---------- PROVIDED DATA ----------

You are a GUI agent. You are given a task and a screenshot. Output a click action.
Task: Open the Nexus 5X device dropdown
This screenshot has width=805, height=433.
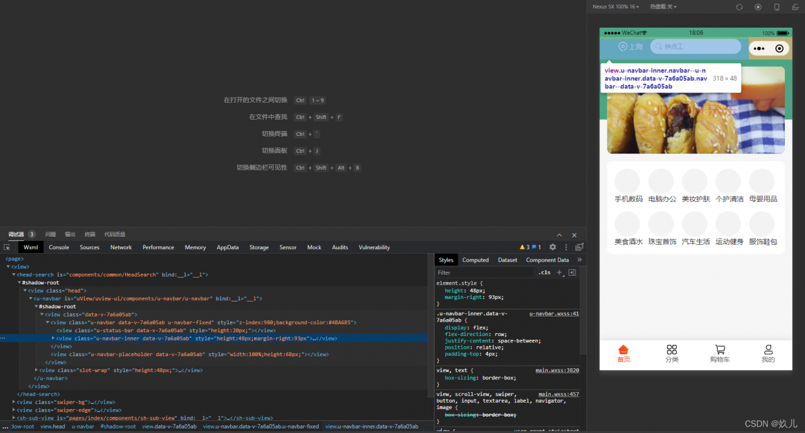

----------
---------- PROVIDED DATA ----------

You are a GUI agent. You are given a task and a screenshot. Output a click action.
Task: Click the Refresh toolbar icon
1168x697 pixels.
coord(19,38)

----------
---------- PROVIDED DATA ----------

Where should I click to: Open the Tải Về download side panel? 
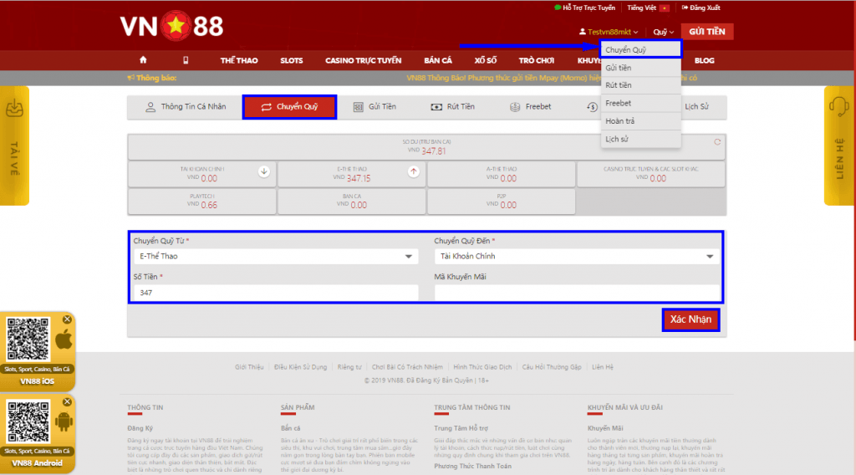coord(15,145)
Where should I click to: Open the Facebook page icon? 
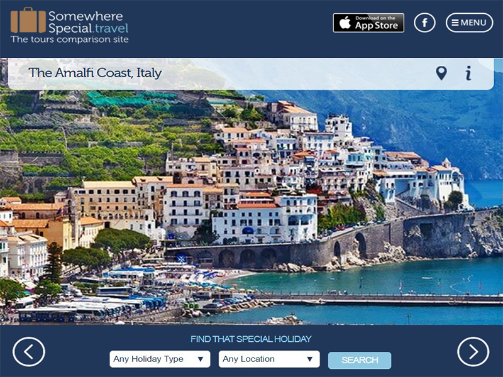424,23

----------

> **EXERCISE INSTRUCTIONS**
Write out exactly the lines that fall from the line with "Task: Open the Nexus 5X device dropdown" to the line with "This screenshot has width=805, height=433." in the records above, keeping both ends.

> **ANSWER TO THE EXERCISE**
Task: Open the Nexus 5X device dropdown
This screenshot has width=805, height=433.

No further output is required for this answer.